Les deux candidats au 2e tour de l'élection présidentielle française de 2012 avaient promis un débat "en vérité", "à la hauteur des attentes des Français" Au cours du duel qui les a opposés à la télévision, le 2 mai 2012, François Hollande et Nicolas Sarkozy se sont en fait régulièrement arrangés avec la vérité. Chacun des deux candidats n'a pas manqué de le reprocher à son adversaire, tous les deux se déclarant convaincus que les observateurs feraient "litière" de ces erreurs et de ces mensonges.

La plupart de ces petits arrangements avec la vérité - c'est ce qu'on dit quand on est poli - sont volontaires. Nicolas Sarkozy en a fourni une preuve supplémentaire, lors de l'émission "Des paroles et des actes", sur France 2, le 26 avril précédant. Comme on lui demandait pourquoi il avait dit qu'il était allé à Fukushima, après l'accident de la centrale nucléaire japonaise, alors qu'il n'y avait pas mis les pieds, il avait fini par avouer benoîtement: "Ecoutez, parce que dans les meetings ça faisait mieux de dire "J'ai été à Fukushima" que de dire "J'ai été à Tokyo pour parler de Fukushima", ça passait moins bien, voilà."
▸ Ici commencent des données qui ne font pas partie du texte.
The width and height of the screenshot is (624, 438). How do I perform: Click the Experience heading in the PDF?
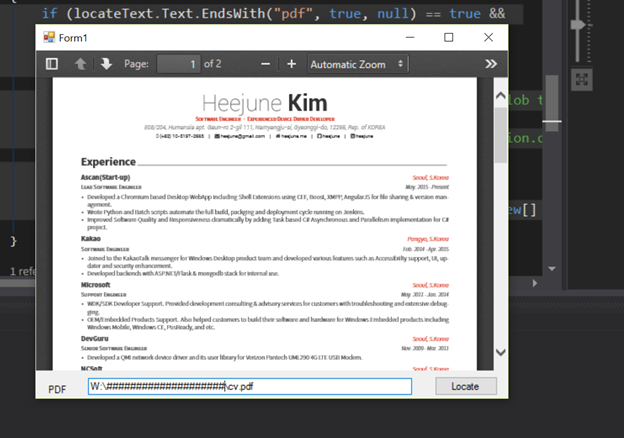(x=108, y=162)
La synthèse qui suit se fonde notamment sur les analyses de FranceTV info et de France Info, le lendemain du débat, et du journal Le Monde du 4 mai 2012.

1. Sarkozy au dîner des donateurs de l'UMP au Bristol

Alors que François Hollande accuse Nicolas Sarkozy d'avoir participé à des collectes de fonds pour l'UMP au Bristol au cours de son quinquennat, le président candidat réfute. "Non, non! Jamais je ne me suis prêté à cela." Une photo prise à la sortie d'une réunion des donateurs du parti majoritaire dans le luxueux hôtel parisien, le 7 décembre 2009, prouve le contraire.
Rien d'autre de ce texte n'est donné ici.